SELECTED EXTRACT.

⁂

Grandeur meets restraint for Saint Laurent men’s SS24
Anthony Vaccarello reimagines gentlemanly classics at Berlin's Neue Nationalgalerie. We say: “ja”.
Style
Words: Joe Bobowicz
At this point, no one expects anything less than a production of impeccable taste from Saint Laurent. Shown on Monday, SS24 menswear was no exception, delivered inside Berlin’s distinctive Neue Nationalgalerie, a national treasure renowned for its major art shows and iconic construction by modernist maven Ludwig Mies van der Rohe.
Of course, it’s easy to wax lyrical about such opulent framing, but there’s method in Anthony Vaccarello’s showmanship. This is no artistic crutch; rather a tool used to house the creative director’s exceptional vision and taste, which, much like the latest show’s location, combines grandeur with clinical restraint.
Defining Vaccarello’s seven year tenure at the maison so far, his genteel or chic approach – no doubt a reflection of his close training with the late Karl Lagerfeld – roots itself in finery, treating tradition with respect but tinkering with it all the same. Where the womenswear has followed Yves Saint Laurent’s legacy of making feminine classics masculine, his menswear has leaned into high-femme takes on gentlemanly classics.
This season, tuxedos and sport jackets were sized up, exaggerated shoulders squared off (an ongoing theme), and folds elongated beyond the realms of capital‑M menswear. Indeed, a blazer’s first button didn’t appear until our eyes reached the trousers’ waistband.
As for the shirting, this season was Vaccarello’s louchest yet, combining mercurial silk with concise knotting, draping and gathering. Think: halter neck blouses, champagne-hued turtlenecks that wrap the throat like shawls and the now-familiar but ever-welcome motif of satin trains that seem to begin at the ribs, before swaddling hips and trailing in the models’ wake. Teamed with swish, high-waisted flute pants – some pleated, some pinstriped and some finished with a black-tie satin stripe or lustrous glaze – the looks oozed elegance, calculating every detail.
While it didn’t flip the bird at gendered archetypes, it did dandify them. In doing so, the collection showcases an atelier of pattern-cutters who make tailoring less an act of practicality, alteration and conformity, and more one of self-expression. That said, this man’s story is told not in embellishment, but solely through the sculpture of cloth. In fact, no look amounted to more than five individual garments or accessories, eschewing bells, whistles and branding.
It’s a hard balance to strike, but the results were flattering. Rather than feeling shouty, the transgressions at play landed with subtlety. Excessive styling? Out. Main-character energy? Dead and buried. Say hello to the effortless aesthete, a naturally naughty, if not effete, but never camp character who knows his way around a cummerbund and makeup brush alike.

⁂

WORK INSTRUCTION 1. In the Saint Laurent SS24 review, why does the writer say the opulent venue is not an artistic crutch? Answer in one to three sentences.
WORK INSTRUCTION 2. Continue the Saint Laurent SS24 menswear review from the point where it stops.

DATASET CONTENT.

⁂

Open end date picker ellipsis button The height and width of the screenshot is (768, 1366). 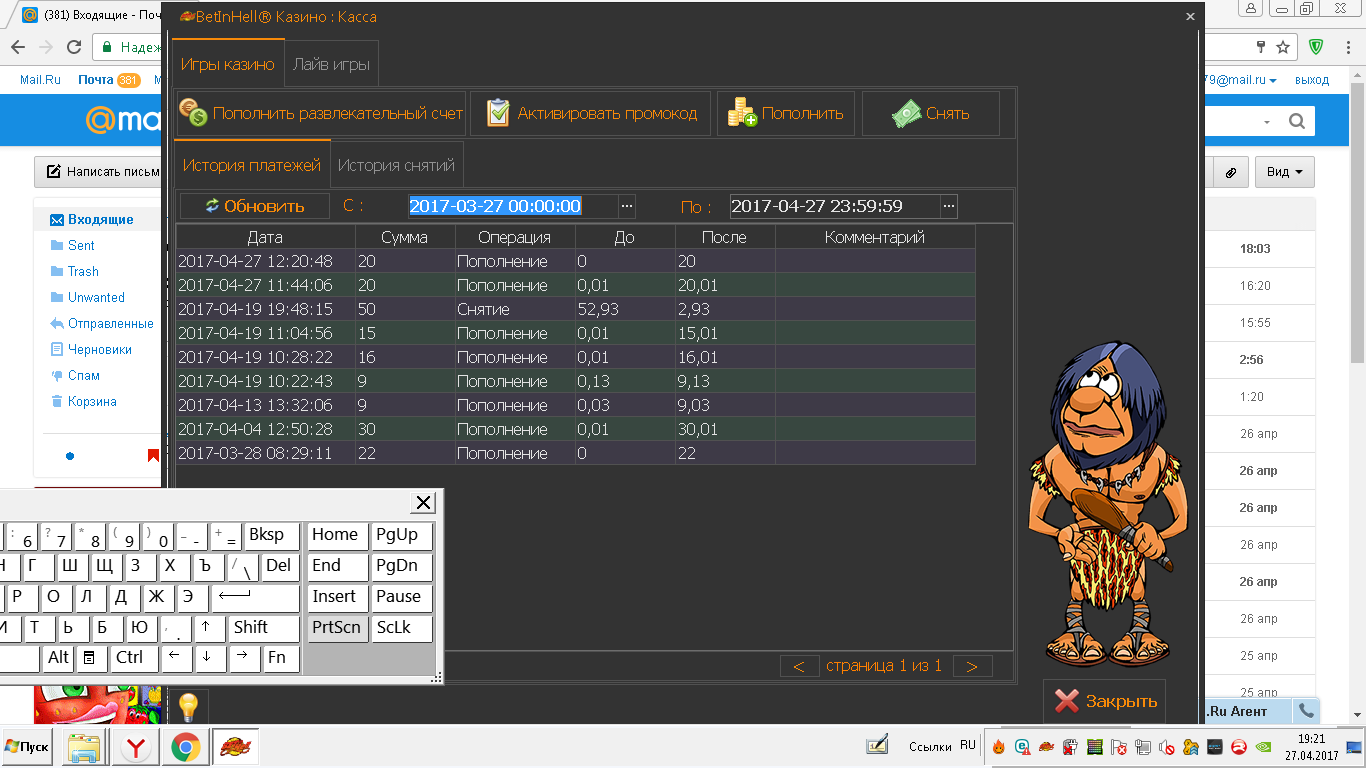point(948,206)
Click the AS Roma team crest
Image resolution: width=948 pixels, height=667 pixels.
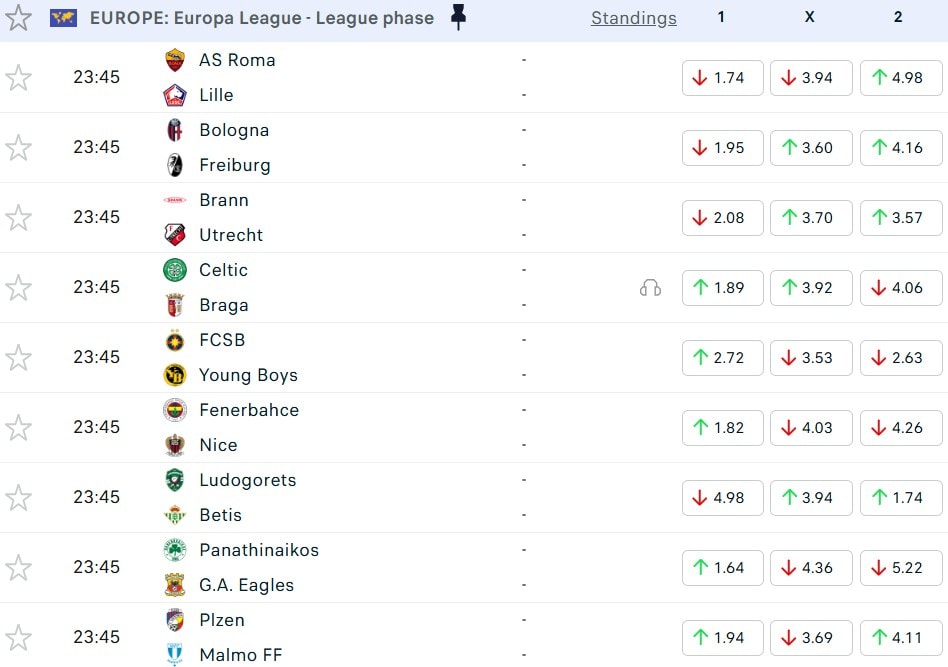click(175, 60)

⁂

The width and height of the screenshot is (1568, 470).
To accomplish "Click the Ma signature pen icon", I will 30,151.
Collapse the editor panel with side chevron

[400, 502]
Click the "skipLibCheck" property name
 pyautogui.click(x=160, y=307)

⁂

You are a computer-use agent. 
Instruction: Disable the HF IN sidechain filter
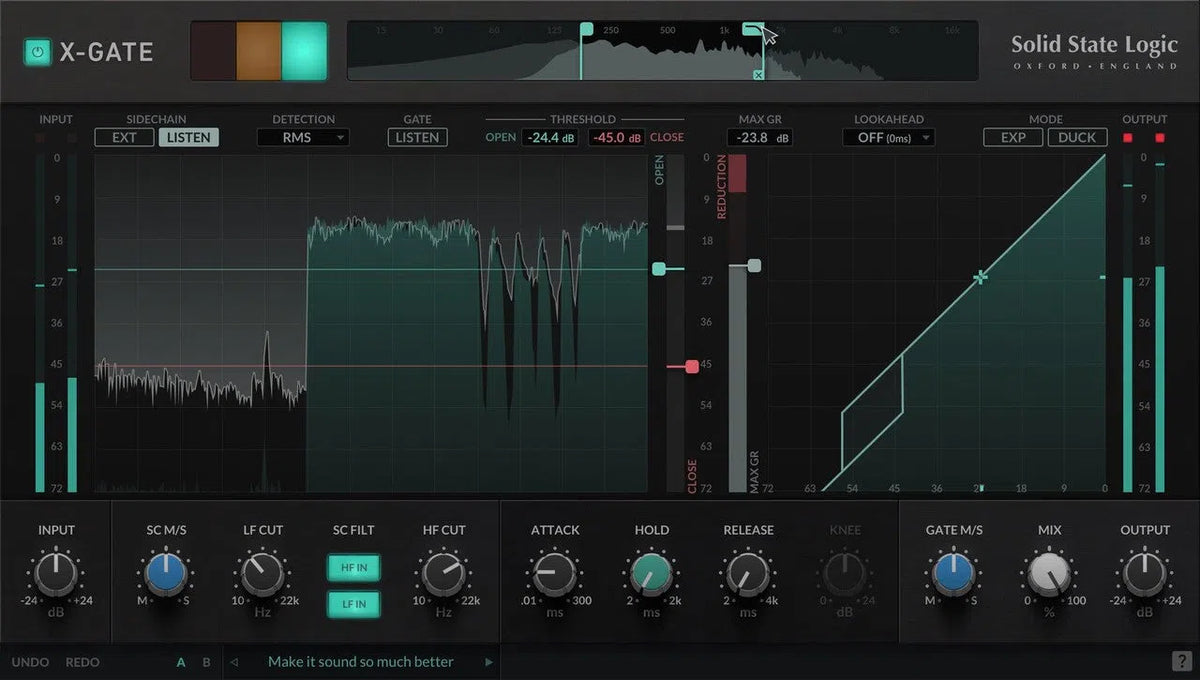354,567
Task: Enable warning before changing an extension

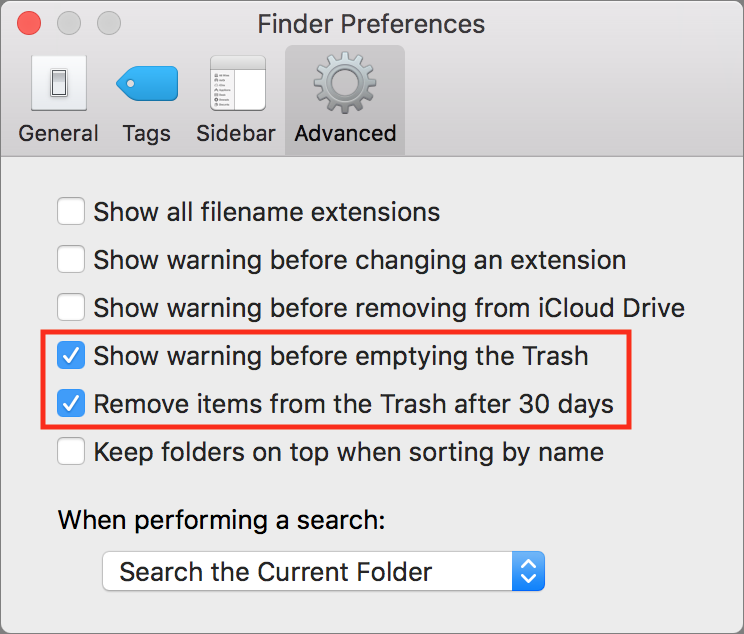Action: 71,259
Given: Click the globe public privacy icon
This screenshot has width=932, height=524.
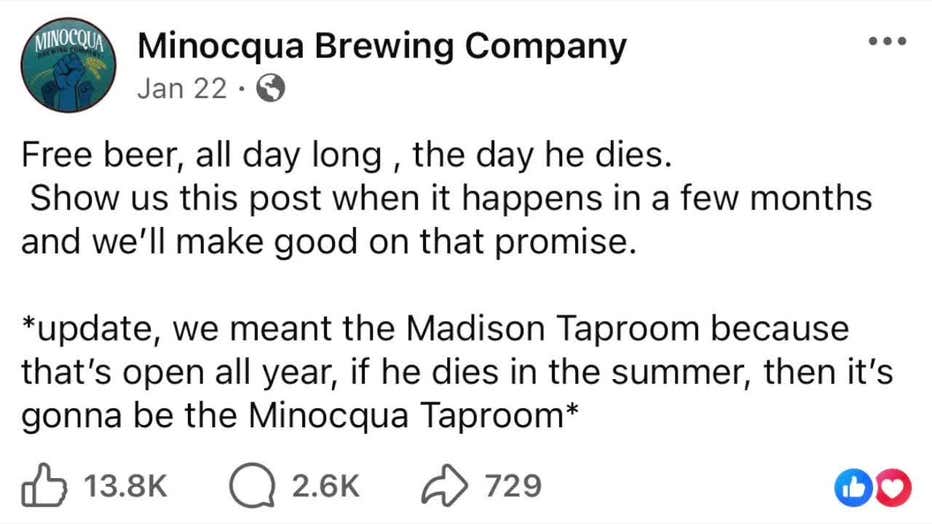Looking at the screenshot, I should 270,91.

⁂

WRITTEN ANSWER 1. The writer says the setting is a tool that houses Anthony Vaccarello's exceptional vision and taste. Like the Neue Nationalgalerie itself, that vision combines grandeur with clinical restraint.

WRITTEN ANSWER 2.
Nailing steamy demure, Vaccarrello’s offering prides itself on the past, working flourish into what’s already there. Batwing bow ties are that bit longer, while draped (not folded) pocket squares drip from jacket slits like molten metal, a neat carry-over from the womenswear AW23 collection.
Passé, this ain’t. Shirts do without buttons, crossing plackets over one another like a robe. Beneath, the bottom placket’s indent makes for light relief, while glossy, plaque-buckle belts seal the airy satins or sheer with ’80s finesse.
Lengthened shirt cuffs, slicked-back hair complete with comb lines and patent Cuban heels add just the right level of sleaze. Throughout, flipped aviators we’ve come to expect at Saint Laurent punctuated looks, and despite their strange form – the temples literally join the bottom of the frames – they blended in seamlessly, breaking rules with enough grace to go unquestioned.
Perhaps that’s why this outing took its name, For each man kills the thing he loves, from the famous lines of an Oscar Wilde poem. After all, Wilde was, until it all came on top, a rule breaker hidden by his intoxicating charm and politesse.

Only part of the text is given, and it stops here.